## Page extract
★ ★ ★ ★ ★ ★ ★
5 Countries Female Solo Travelers Should Avoid
With smartphones and the internet making global travel easier than ever, more women are venturing off on solo excursions wherever their hearts desire. While this can be a beautiful thing, it's opened up a new question for would-be adventurers: Which countries and cities are actually safe for a woman traveling alone?
Discussing crime and safety in foreign countries can be difficult, since many subjective experiences can be colored by bias. It's also important to remember that our home countries have violence and harassment problems of their own, and that our own neighborhoods might be more dangerous than some parts of the countries on this list.
That said, though, there are some countries where traveling alone as a woman is generally going to be more risk than it's worth. Here are five countries where street harassment can quickly escalate into violence, or where women are targeted for other crimes (such as robbery).
While violence in Egypt is fairly low overall, far too many women report harassment, and groping here. Cairo in particular is dangerous, with many anecdotal reports of stalking and catcalling overshadowing the city's amazing potential for tourism.
Avoiding violence in the crowds of the city isn't easy, even if you're a professional trying to do your job. In 2011, journalist Lara Logan was repeatedly assaulted in a horrific incident while she attempted to cover the overthrow of the Egyptian government.
The problem doesn't lie with a small group of men, either. One survey showed that 43% of men in Egypt believe that women liked being sexually harassed.
Traveling in a group in Egypt is no cakewalk either, since scams and theft are common. Overall, this is one destination that female travelers may find to be far more hazardous than it's worth.
India sees millions of foreign tourists every year, but female solo travelers have a tendency to avoid the country, no matter how badly they want to see the Taj Mahal. In one survey of global experts, India was ranked the most dangerous country for women - outranking Saudi Arabia and even Afghanistan.
Sexual assault is an ongoing problem in India, with men feeling entitled to touch any unaccompanied woman they see - and unfortunately, foreign women often attract attention no matter how modestly they dress. The problem is reportedly worse in major cities like Delhi. Traveling between cities, especially on sleeper trains, can be an especially harrowing ordeal.
Of course, like any country, some areas are safer than others. Some female travelers suggest Tamil Nadu as a relatively safe destination for women, since the area's culture values the independence of women more than in the northern areas of India.
Though parts of Morocco are absolutely gorgeous and relatively safe, they simply aren't worth the trip if you have to travel through Marrakesh. Women report rampant catcalling and groping, and some are even followed back to their hotels. Casablanca isn't as bad, but the culture of misogyny still exists.
The problem is even more widespread than in Egypt. The same survey that found that 43% of Egyptian men think that women like sexual harassment also talked to Moroccan men, and the results were even more stunning: 71% of Moroccan men thought that way! Though the Moroccan government has passed new lays to crack down on assault and harassment, local activists say that the changes are not enough.
Even men traveling in Morocco report problems with aggressive locals, including merchants and "helpful" guides trying to provide directions. All in all, this is not a country to adventure through unaccompanied.
★ ★ ★ ★ ★ ★ ★
## Records
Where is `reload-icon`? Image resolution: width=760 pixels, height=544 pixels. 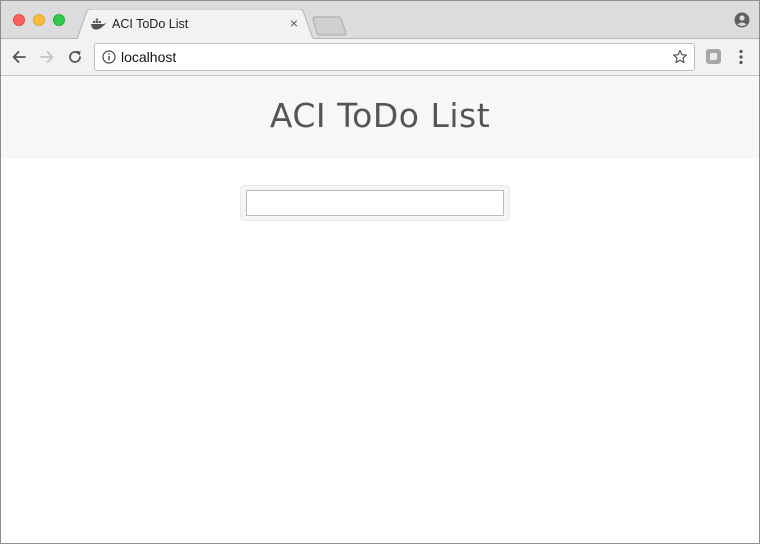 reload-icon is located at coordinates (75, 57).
★ ★ ★ ★ ★ ★ ★
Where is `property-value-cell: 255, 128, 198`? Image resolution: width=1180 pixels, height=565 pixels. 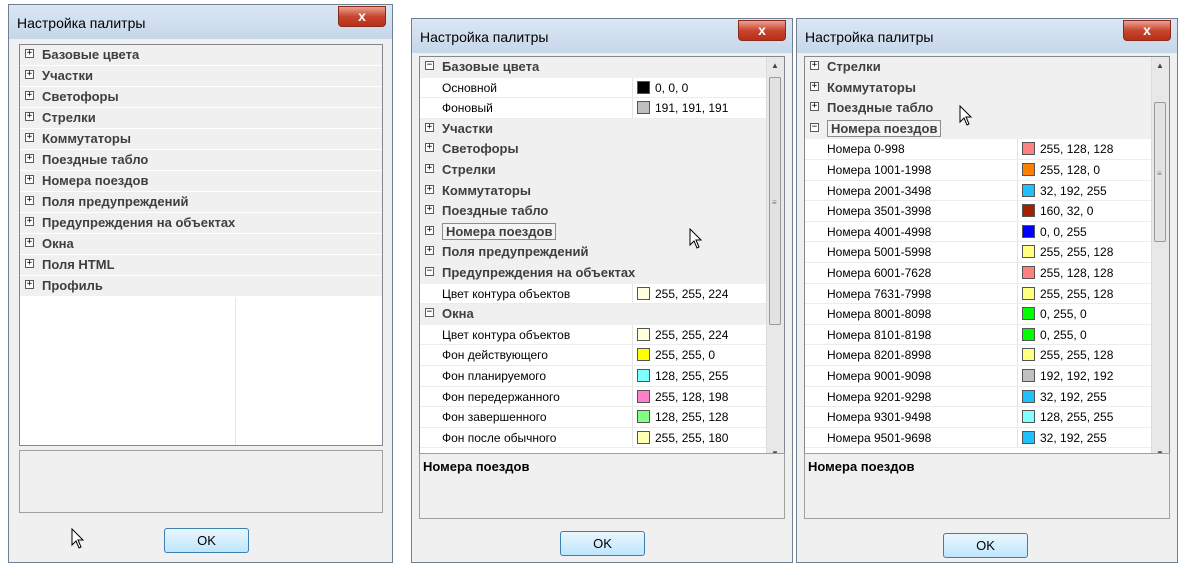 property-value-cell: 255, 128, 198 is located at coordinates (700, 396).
★ ★ ★ ★ ★ ★ ★
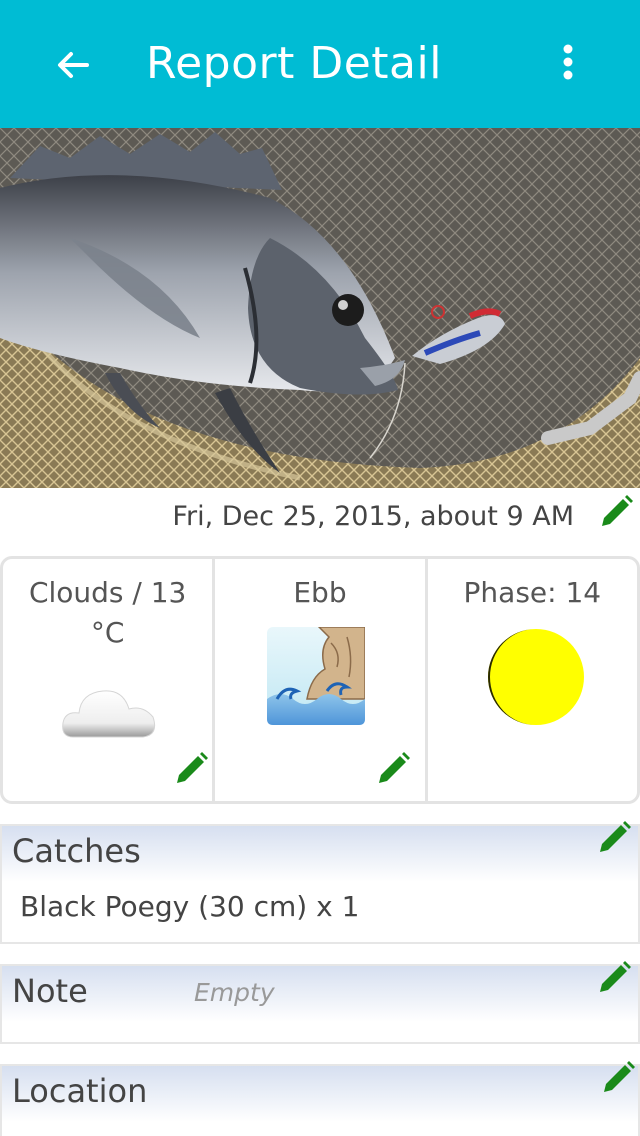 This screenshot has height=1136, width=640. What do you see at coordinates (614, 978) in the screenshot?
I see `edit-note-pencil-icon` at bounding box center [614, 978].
★ ★ ★ ★ ★ ★ ★
## Requirement A
According to the solo-travel article, why do some female travelers suggest Tamil Nadu as a relatively safe place in India? Answer in one or two sentences.
## Requirement B
Check each statement against the solo-travel article and mark it yes or no, quoting the words that decide it: (i) Violence in Egypt is high overall. (ii) A survey of global experts ranked India the most dangerous country for women. (iii) Casablanca is worse than Marrakesh for women.
## Requirement C
List every city named in the solo-travel article.
Rely only on the solo-travel article for what comes next.

## Reply A
Some female travelers suggest it because the area's culture values the independence of women more than the northern areas of India do.

## Reply B
(i) No: "While violence in Egypt is fairly low overall"
(ii) Yes: "In one survey of global experts, India was ranked the most dangerous country for women"
(iii) No: "Casablanca isn't as bad"

## Reply C
Cairo, Delhi, Marrakesh, Casablanca